DATASET ENTRIES -

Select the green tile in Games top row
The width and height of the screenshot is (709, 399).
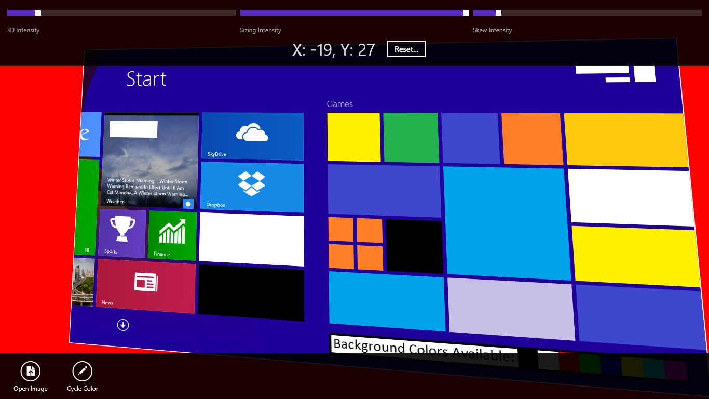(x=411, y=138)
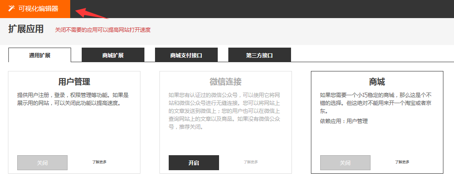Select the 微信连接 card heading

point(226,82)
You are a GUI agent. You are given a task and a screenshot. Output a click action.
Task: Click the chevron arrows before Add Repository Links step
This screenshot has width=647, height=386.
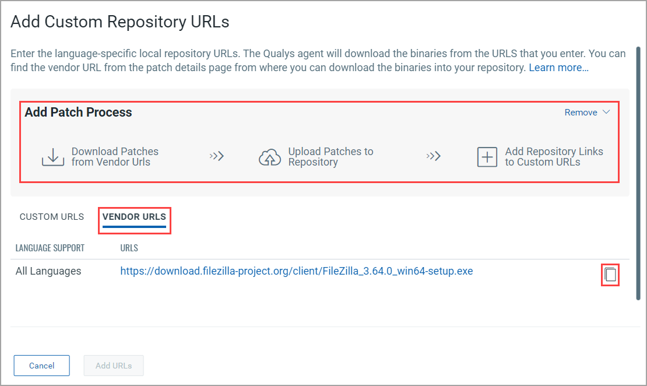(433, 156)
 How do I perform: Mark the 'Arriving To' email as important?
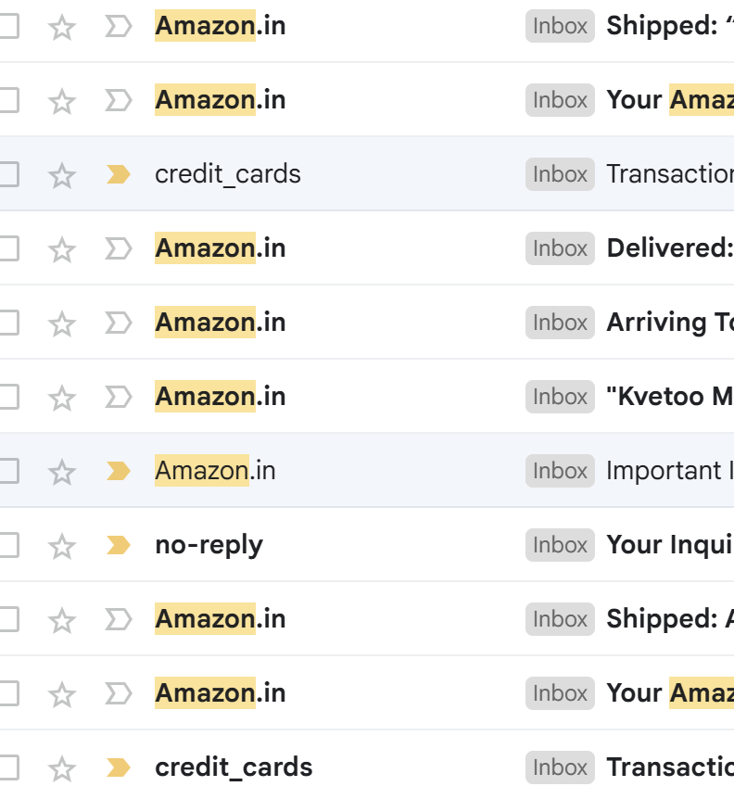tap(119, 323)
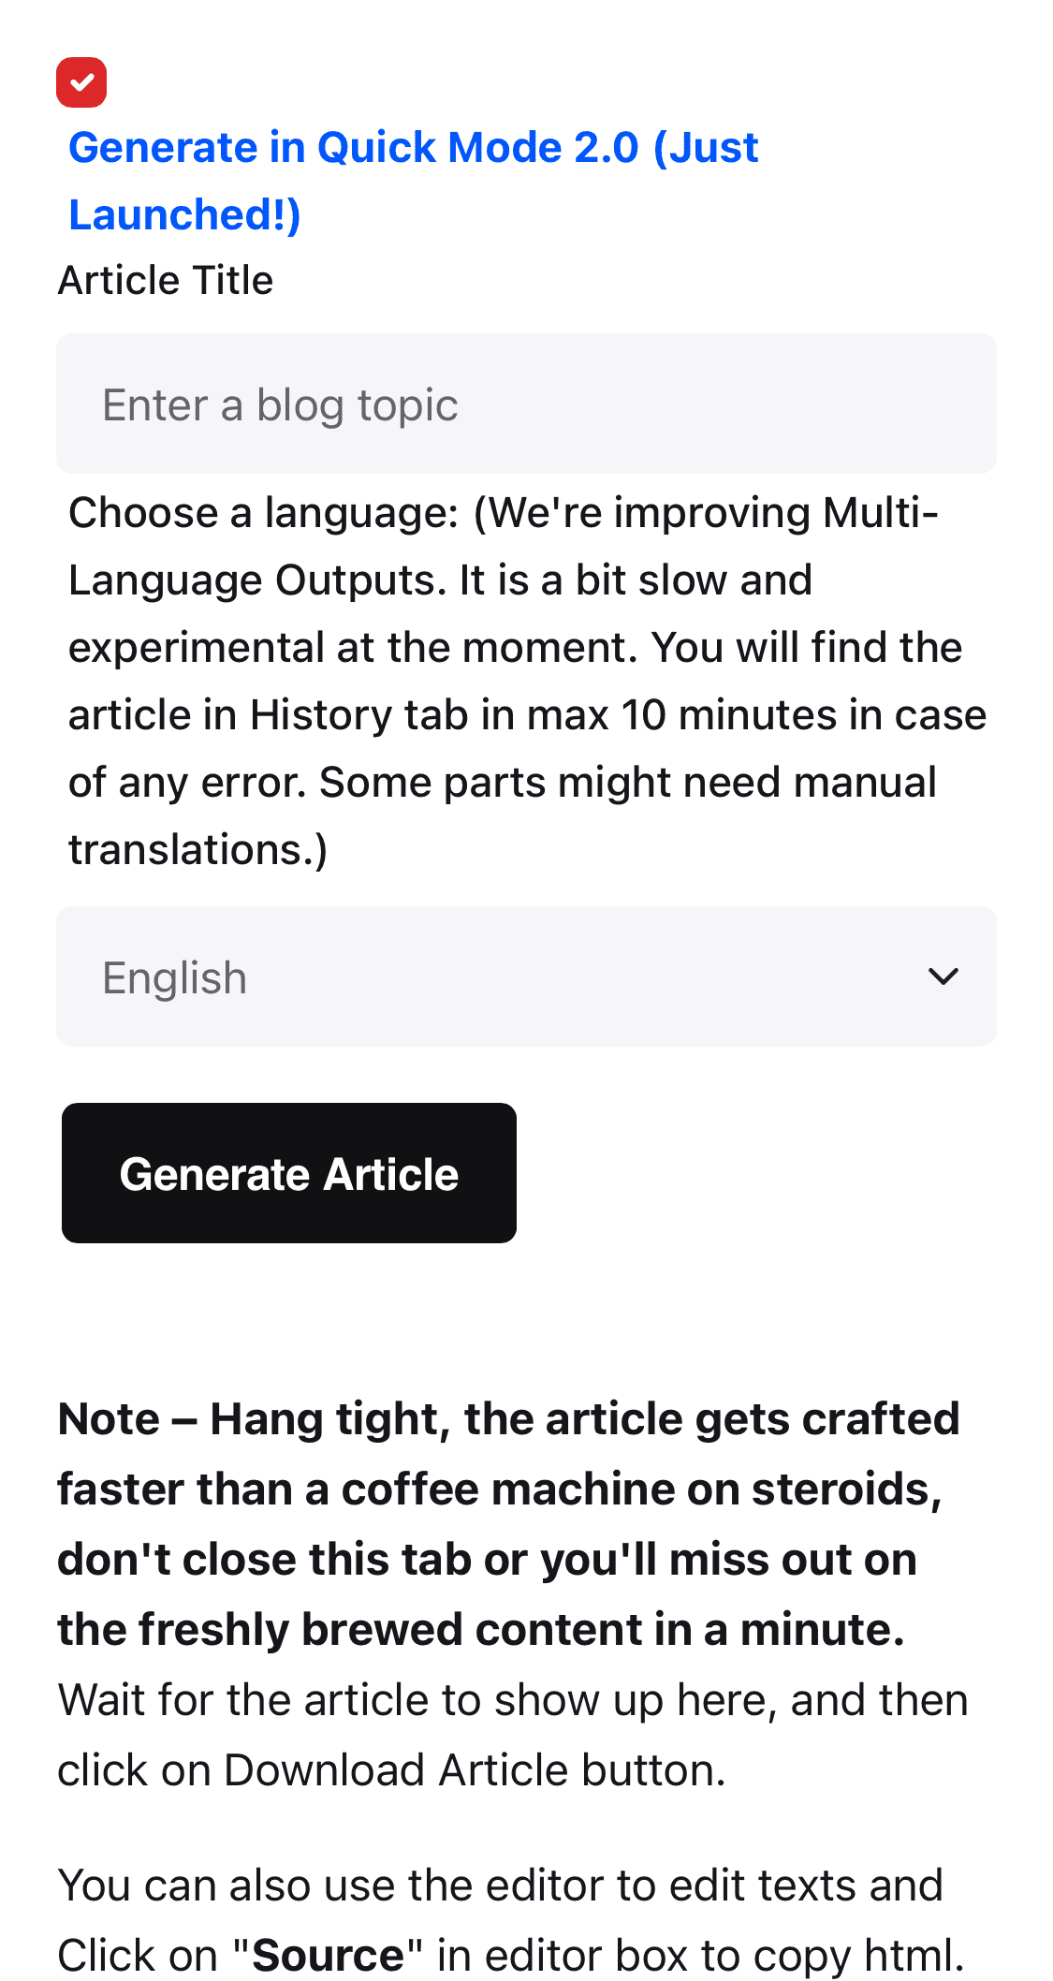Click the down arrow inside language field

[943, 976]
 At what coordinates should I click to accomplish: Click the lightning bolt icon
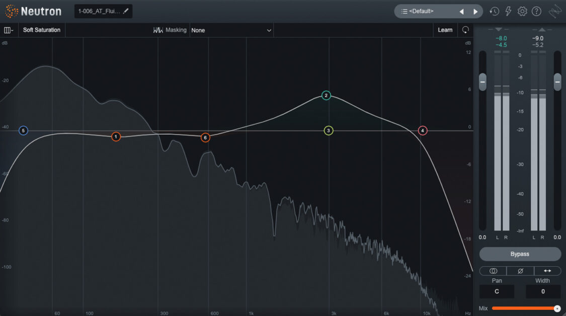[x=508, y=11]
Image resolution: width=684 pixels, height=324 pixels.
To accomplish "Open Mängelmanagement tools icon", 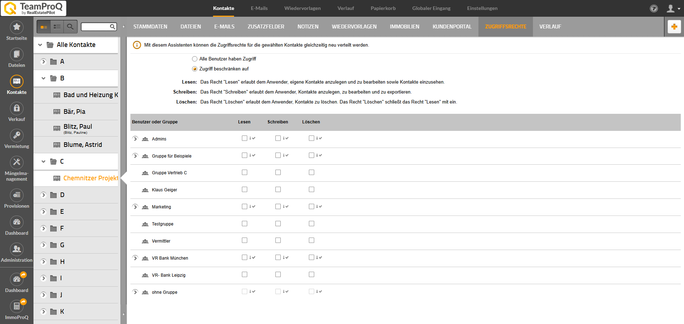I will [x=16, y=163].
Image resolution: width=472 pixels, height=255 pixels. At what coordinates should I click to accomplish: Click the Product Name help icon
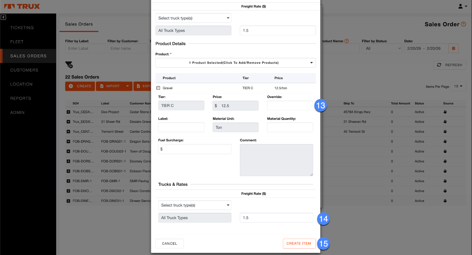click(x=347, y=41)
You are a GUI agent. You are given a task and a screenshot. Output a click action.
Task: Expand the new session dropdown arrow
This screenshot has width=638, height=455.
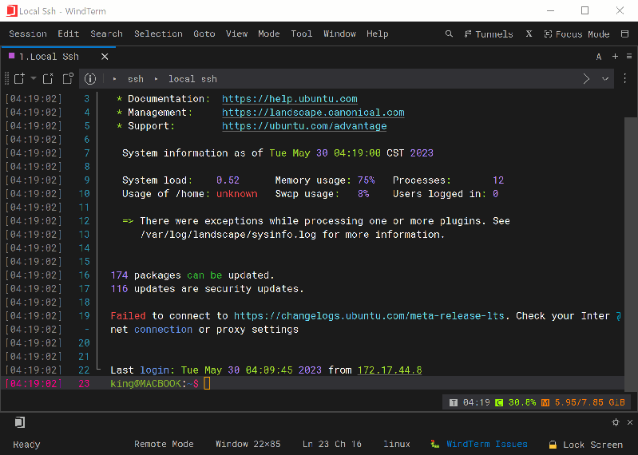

TO DO - Reproduce the lines above, exactly and exclusively, from the line containing "Task: Expand the new session dropdown arrow" down to the last line, both included; pictures are not part of the copy.

SOLVED EXERCISE -
Task: Expand the new session dropdown arrow
This screenshot has width=638, height=455.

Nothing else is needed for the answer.